So I was trying to attempt this problem, and I tried to implement the Segmented Sieve Algorithm to solve this. My algorithm runs for most cases, the sample test cases and the corner cases, as well as whatever I have tried. However, whenever I try submitting this code, it gives me a SIGSEV error, I tried checking my code and I was not accessing any index that was out of bounds. Also the space complexity of my solution is O(sqrt(n)). Can someone help me understand, where am I going wrong, I have spent more than 6 hours on my solution, but cannot figure out the mistake. Any help would be appreciated.

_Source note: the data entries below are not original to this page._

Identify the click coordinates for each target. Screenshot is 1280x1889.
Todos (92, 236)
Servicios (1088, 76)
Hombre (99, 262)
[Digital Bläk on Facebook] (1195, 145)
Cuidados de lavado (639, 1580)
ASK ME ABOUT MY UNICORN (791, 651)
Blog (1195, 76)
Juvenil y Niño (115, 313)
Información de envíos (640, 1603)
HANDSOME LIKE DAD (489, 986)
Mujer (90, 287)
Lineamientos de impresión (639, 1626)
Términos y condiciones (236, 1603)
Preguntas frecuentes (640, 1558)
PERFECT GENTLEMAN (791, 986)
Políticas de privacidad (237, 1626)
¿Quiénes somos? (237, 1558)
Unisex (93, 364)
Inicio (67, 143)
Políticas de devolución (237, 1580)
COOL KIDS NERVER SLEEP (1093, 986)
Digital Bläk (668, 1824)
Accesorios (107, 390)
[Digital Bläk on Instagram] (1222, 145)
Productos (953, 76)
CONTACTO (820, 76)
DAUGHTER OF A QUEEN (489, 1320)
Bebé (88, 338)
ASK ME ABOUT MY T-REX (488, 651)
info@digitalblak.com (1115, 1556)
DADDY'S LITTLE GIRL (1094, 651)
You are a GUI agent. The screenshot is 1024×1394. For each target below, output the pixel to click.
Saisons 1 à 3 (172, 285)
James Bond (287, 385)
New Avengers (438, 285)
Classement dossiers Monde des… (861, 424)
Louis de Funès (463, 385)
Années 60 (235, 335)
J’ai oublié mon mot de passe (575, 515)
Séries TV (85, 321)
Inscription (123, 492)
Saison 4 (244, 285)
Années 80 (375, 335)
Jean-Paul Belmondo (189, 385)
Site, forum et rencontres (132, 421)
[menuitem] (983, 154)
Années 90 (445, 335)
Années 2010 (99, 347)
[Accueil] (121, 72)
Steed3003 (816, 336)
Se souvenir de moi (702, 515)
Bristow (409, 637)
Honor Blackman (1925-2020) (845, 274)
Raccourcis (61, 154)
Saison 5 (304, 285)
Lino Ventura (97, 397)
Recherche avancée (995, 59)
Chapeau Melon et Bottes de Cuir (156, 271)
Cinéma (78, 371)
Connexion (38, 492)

//http://www.spoj.com/problems/PRIME1/
#include <iostream>
#include <math.h>
#include <vector>
#include <cstdio>
using namespace std;
typedef unsigned long l;
int main(){
ios::sync_with_stdio(false);
int t;
vector<int> v;
vector<long> next;
l m, n;
cin>>t;
for(int test = 0; test < t; test++){
cin>>m>>n;
if(m == 1){
m++;
}
bool a[(int)sqrt(n) + 1];
fill_n(a, (int)sqrt(n) + 1, true);
for(int i = 2; i <= sqrt(sqrt(n)); i++){
if(a[i]){
for(int j = i * i; j <= sqrt(n); j += i){
a[j] = false;
}
}
}
for(int i = 2; i <= (int)sqrt(n) + 1; i++){
if(a[i]){
v.push_back(i);
}
}
int i = (int)((m - 2) / (int)sqrt(n));
for(int j = 0; j < v.size(); j++){
for(int k = 2 + (i * (int)sqrt(n)); k < 2 + ((i + 1) * (int)(sqrt(n))) && k <= n; k++){
if(k % v[j] == 0){
next.push_back(k);
break;
}
}
}
for(int c = i; c <= (int)sqrt(n); c++){
bool a[(int)sqrt(n)];
fill_n(a, (int)sqrt(n), true);
int count = 0;
for(int j = 0; j < v.size(); j++){
l temp = next[count] + v[j];
for(l k = next[count]; k < 2 + ((c + 1) * (int)(sqrt(n))) && k <= n; k += v[j]){
if(k != v[j]){
a[k - (2 + (c * (int)sqrt(n)))] = false;
}
temp = k + v[j];
}
next[count++] = temp;
}
for(int j = 0; j < (int)sqrt(n); j++){
if(a[j] && (2 + (c * (int)sqrt(n)) + j) >= m && (2 + (c * (int)sqrt(n)) + j) <= n){
cout<<2 + (c * (int)sqrt(n)) + j<<"\n";
}
}
}
cout<<"\n";
}
return 0;
}
Please help me understand, where I might be going wrong.